What you will do
Which lines below hold the word "agent"? Copy all of them.

-------

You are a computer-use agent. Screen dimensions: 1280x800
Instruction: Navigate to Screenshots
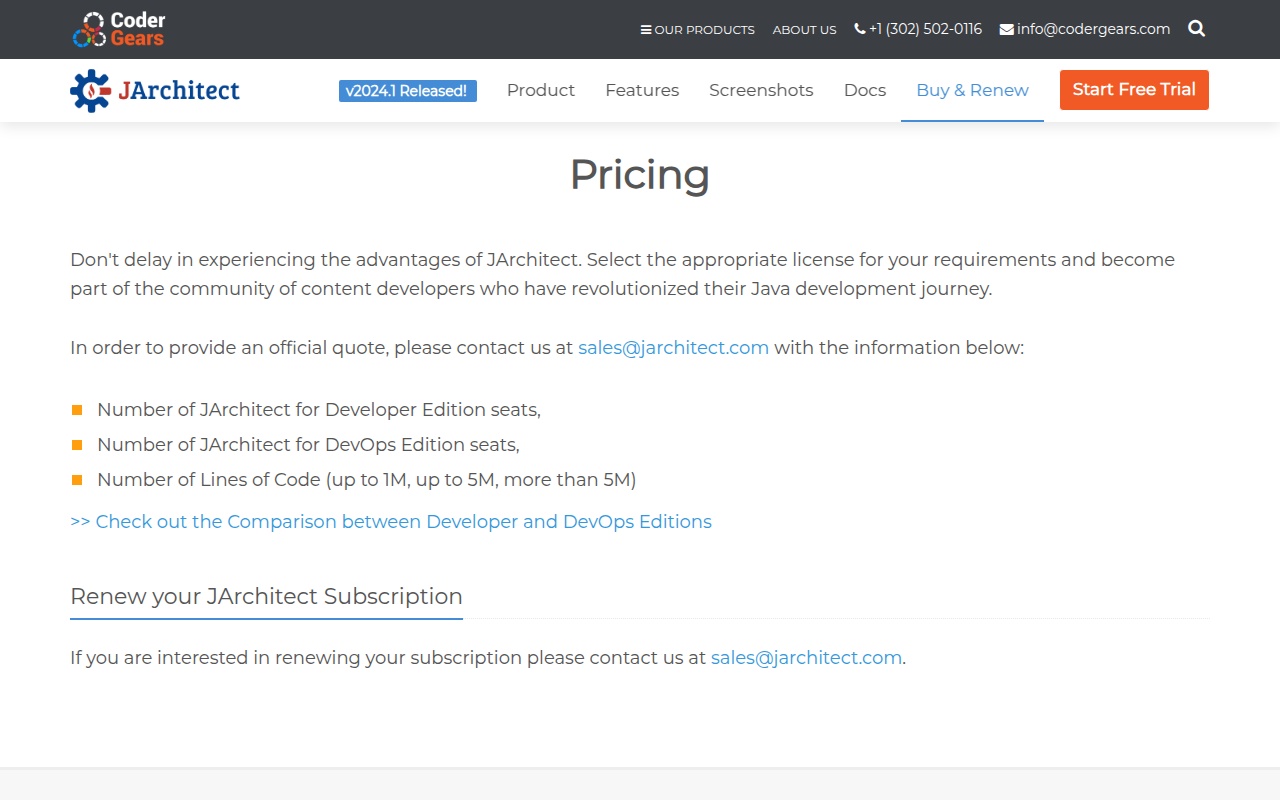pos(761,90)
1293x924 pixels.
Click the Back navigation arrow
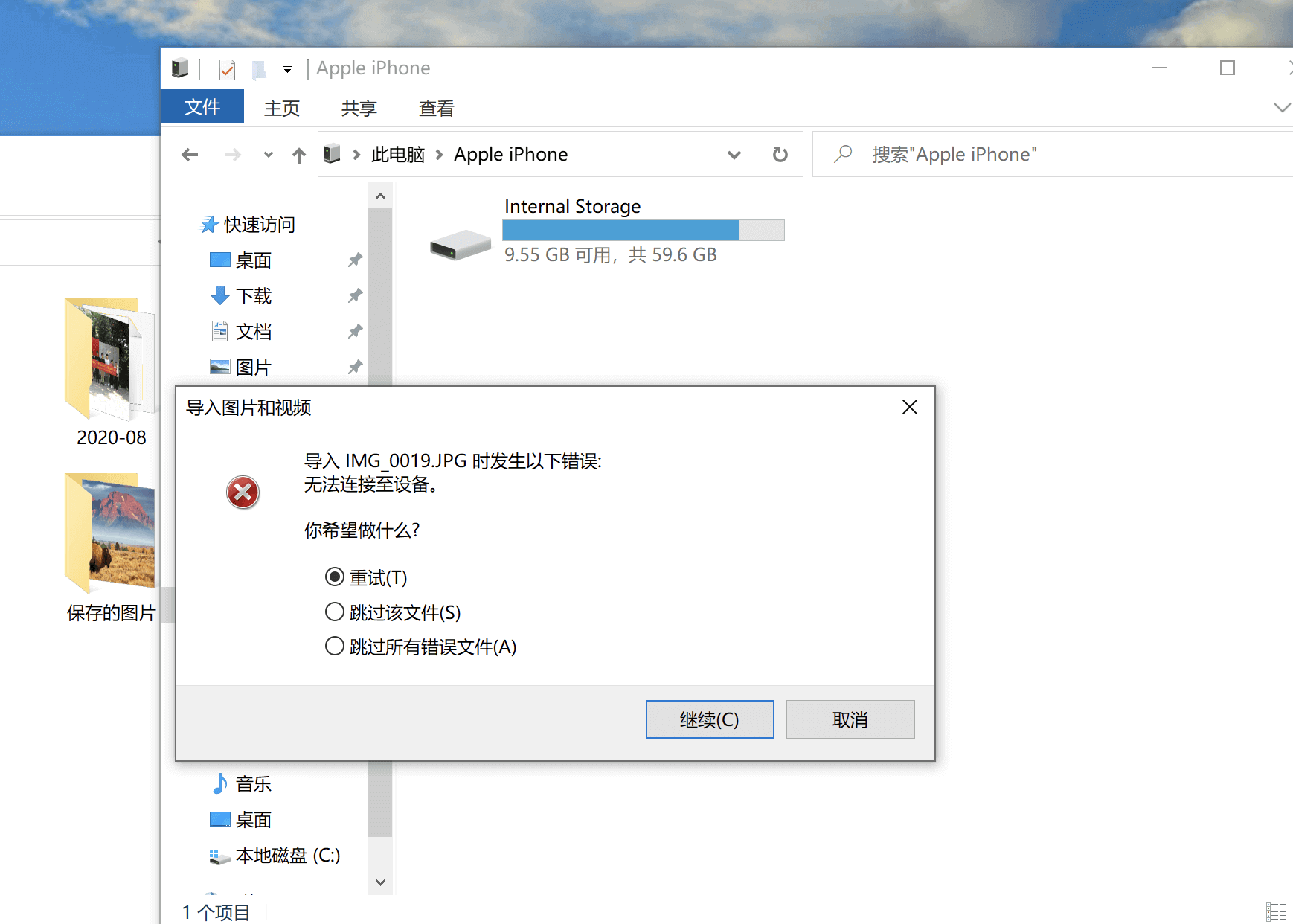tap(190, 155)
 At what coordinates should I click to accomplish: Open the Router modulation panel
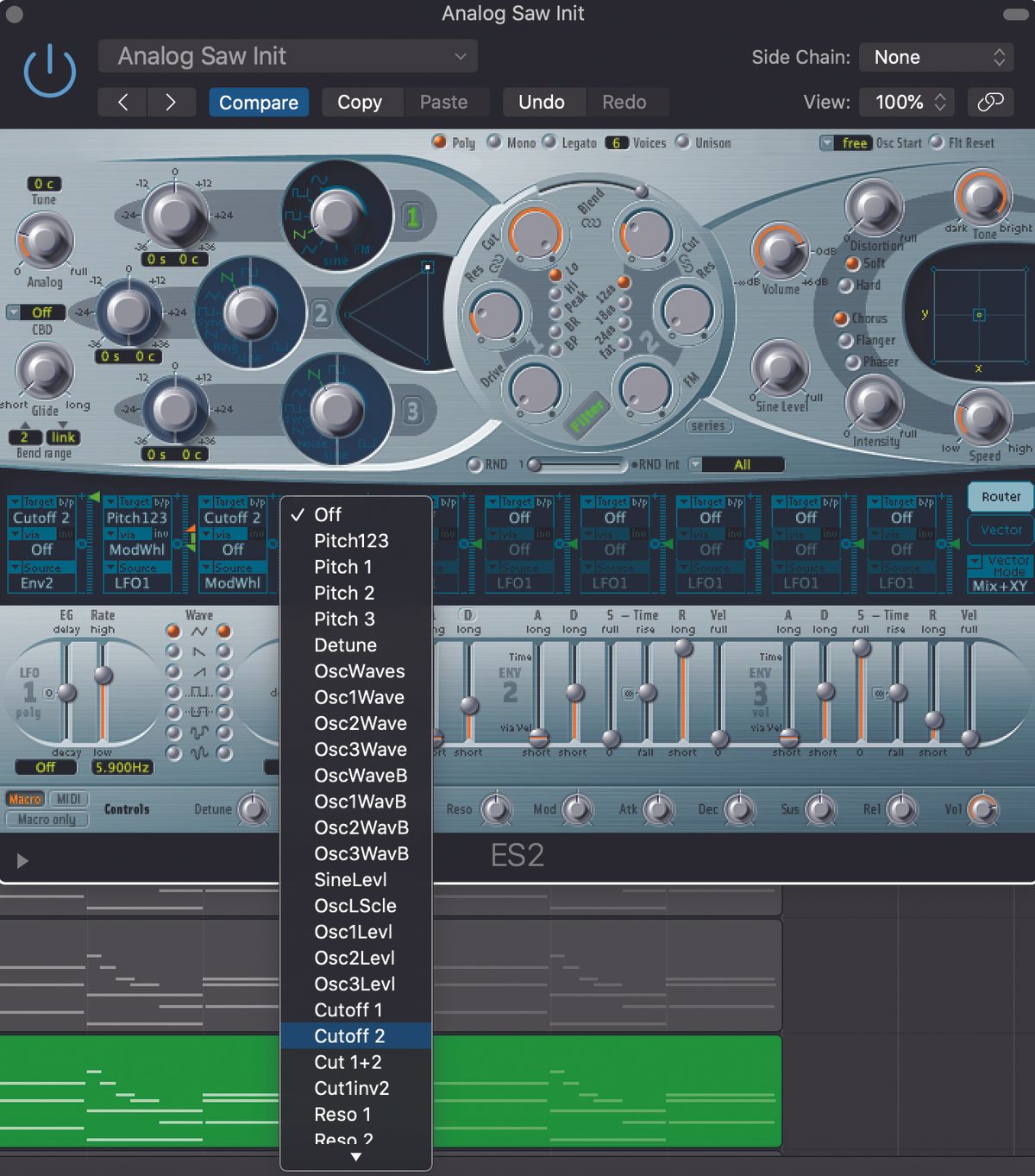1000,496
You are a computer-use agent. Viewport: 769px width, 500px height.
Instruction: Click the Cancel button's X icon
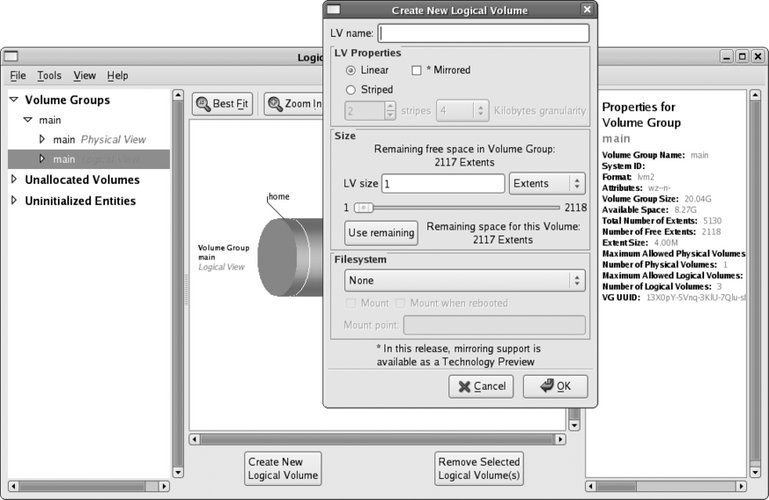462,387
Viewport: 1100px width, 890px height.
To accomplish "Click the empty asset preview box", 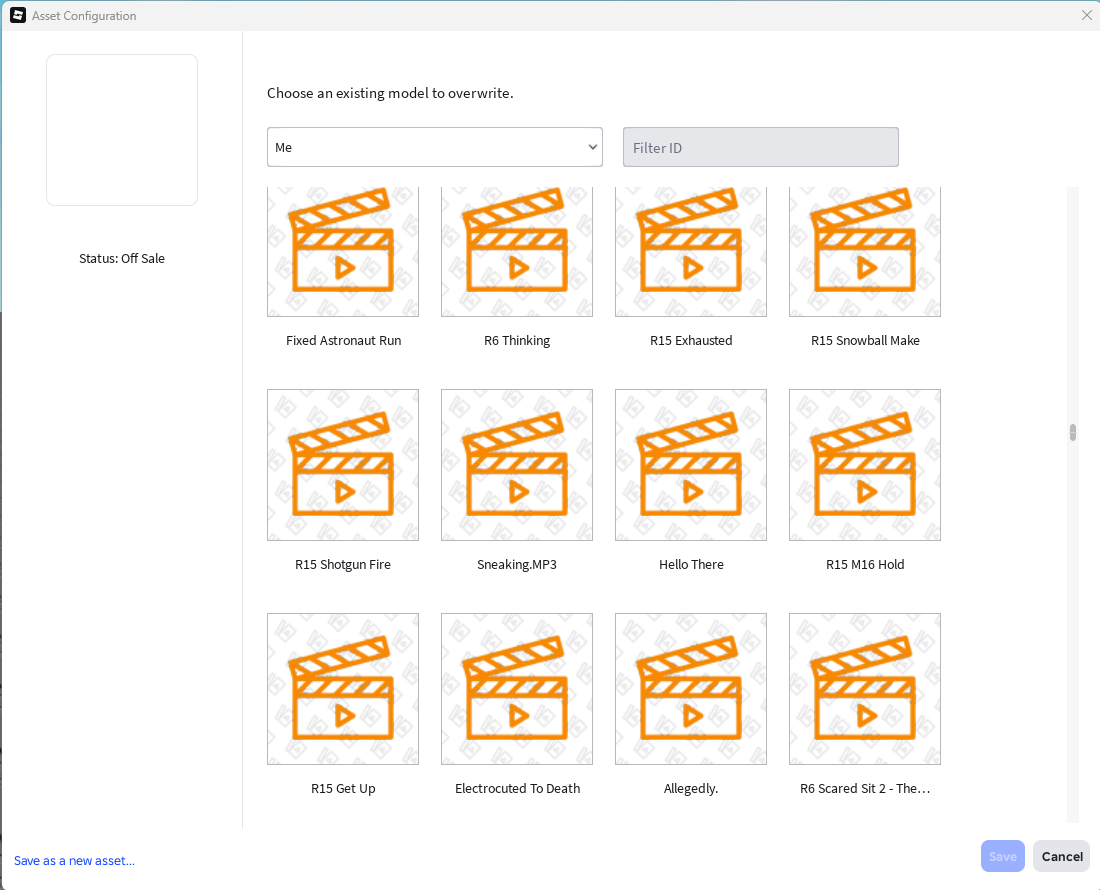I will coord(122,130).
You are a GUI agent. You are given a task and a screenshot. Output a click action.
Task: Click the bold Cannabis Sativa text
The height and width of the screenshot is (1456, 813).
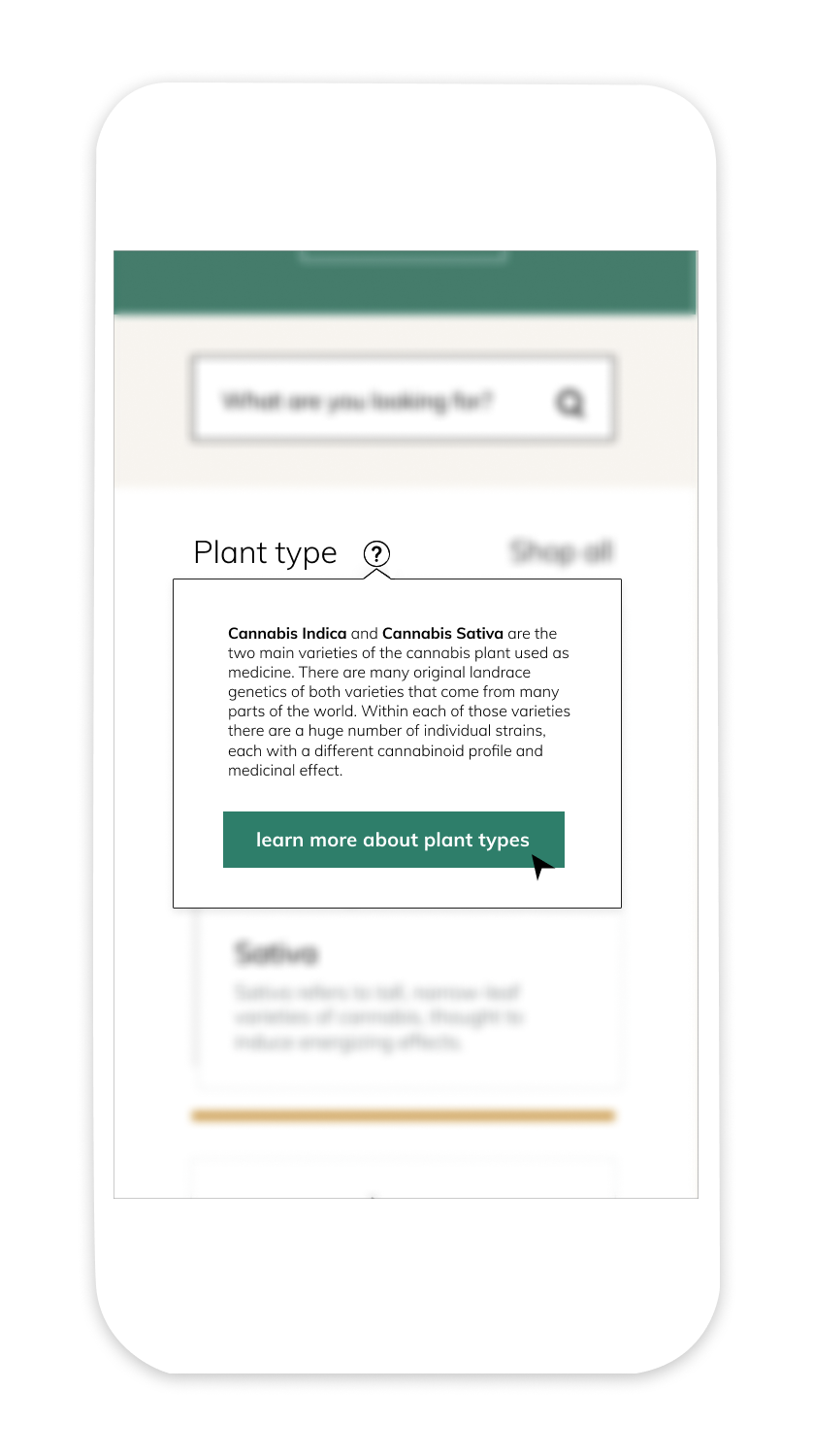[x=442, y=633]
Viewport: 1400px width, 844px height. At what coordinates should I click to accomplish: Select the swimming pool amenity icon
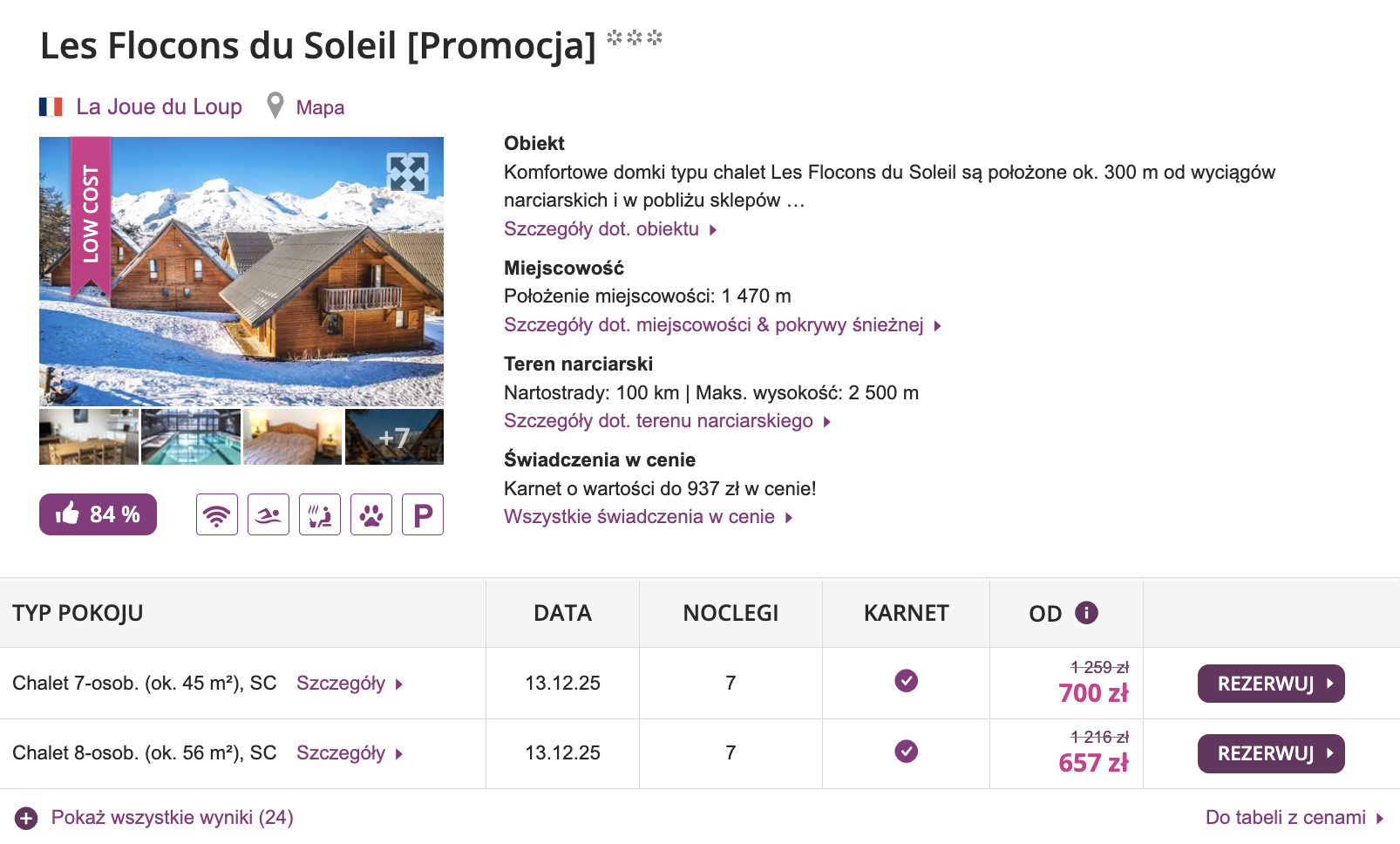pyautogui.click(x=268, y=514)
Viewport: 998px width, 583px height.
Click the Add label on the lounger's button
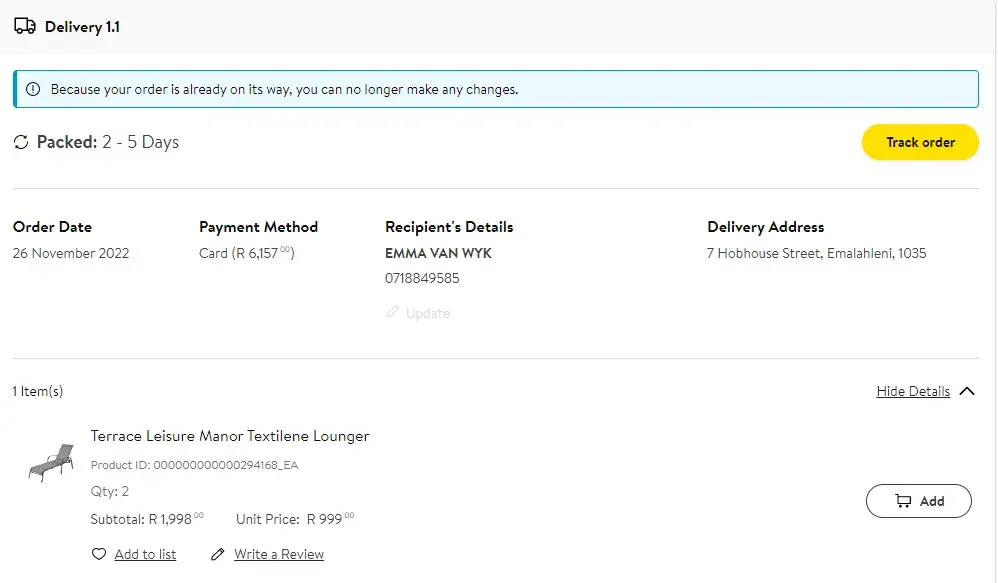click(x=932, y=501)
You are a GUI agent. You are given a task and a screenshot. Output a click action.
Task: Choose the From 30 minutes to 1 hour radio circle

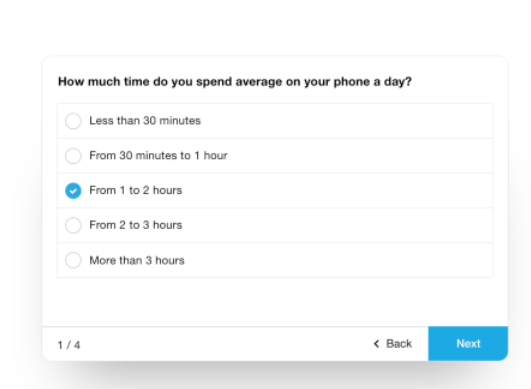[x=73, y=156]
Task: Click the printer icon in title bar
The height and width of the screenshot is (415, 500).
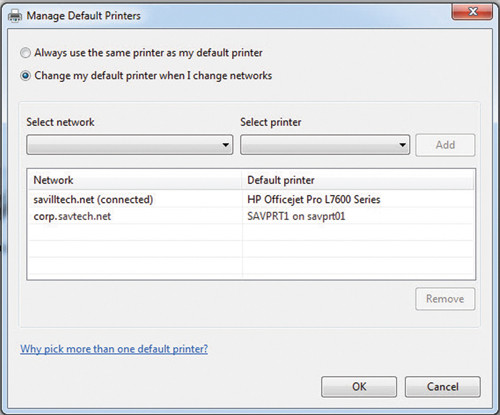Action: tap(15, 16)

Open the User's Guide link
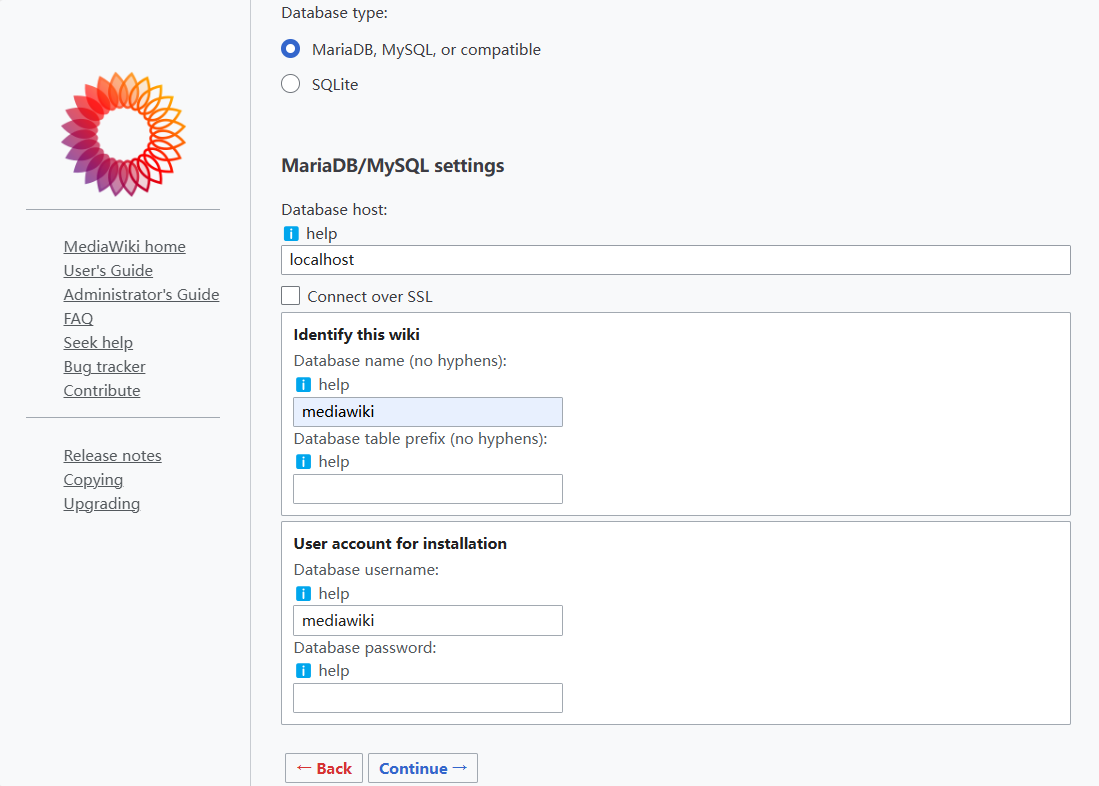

-------

Result
You are a computer-use agent. Screen dimensions: 1280x800
You are a computer-use agent. Viewport: 769px width, 500px height.
You are a GUI agent. You are given a task and a screenshot. Output a click action.
You are a GUI agent. You are given a task and a screenshot. Output a click action.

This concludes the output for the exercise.